Concluons en signalant que cette valorisation "en cascade" n'est pas la seule à rechercher. Une autre piste s'appelle "double dividende", où il s'agir d'obtenir des valorisation non plus en série mais en parallèle, comme diraient les professeurs d'électricité que j'ai eus dans ma jeunesse. Des bénéfices collatéraux pourrait-on dire, et non consécutifs, en cascade. Nous en parlerons plus tard, à l'occasion d'un autre mot.
Commentaires d'Yves Lenoir
Napoléon avait peut-être tort, mais sa conception de l'"utilité" de l'eau du Nil est partagée par tous nos technocrates nationaux et internationaux : toute goutte d'eau qui atteint la mer par ruissellement représente un gaspillage de la ressource, d'où les énormes moyens et aides consacrées aux barrages, aux canaux, à l'irrigation et l'identification du progrès en aménagement urbain et périurbain à la verdeur des gazons des propriétés anglaises et irlandaises.Sachant que l'agriculture a une part de l'ordre de 80% dans les extractions et en évapore à peu près tout , il est clair que le problème de la "rareté" de l'eau est un faux problème. La vraie question est : comment contrecarrer la pression du lobby de l'agro-alimentaire orienté viande matin-midi-soir et entre les repas ? Comment casser l'idée que consommer des tomates (forcément irriguées) de Lybie ou d'ailleurs en toute saison est un progrès de la condition prolétarienne ?

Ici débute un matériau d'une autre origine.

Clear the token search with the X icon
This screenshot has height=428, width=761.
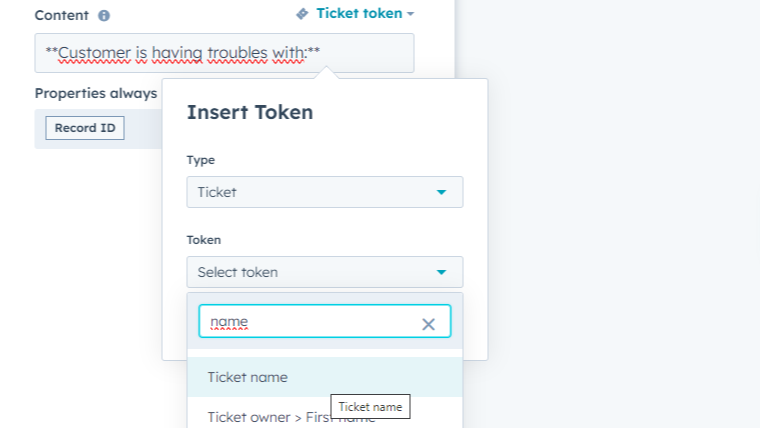coord(428,324)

Quand on pense qu'il y en a qui croient qu'en fermant le robinet pendant qu'ils se frottent les quenottes ils contribuent au DD…, ainsi que le recommandait Ségolène lors d'une fulgurante intervention en tant qu'éphémère ministre de l'environnement.
Toujours dans cette veine en "ordres de grandeur", je trouve absurde que l'on interdise de laver sa voiture une fois la semaine en été (soit environ cinquante litres d'eau) alors qu'on autorise chacun d'utiliser la chasse d'eau à chaque petit pipi, soit 5 à 10 litres à chaque fois. Là, une autre ficelle bien connue pour faire croire qu'on s'attaque sérieusement au problème : on brime le pékin lambda quant à un usage marginal ; cela n'engage à rien, sinon à coller une bonne amende à l'idiot qui se fera pincer.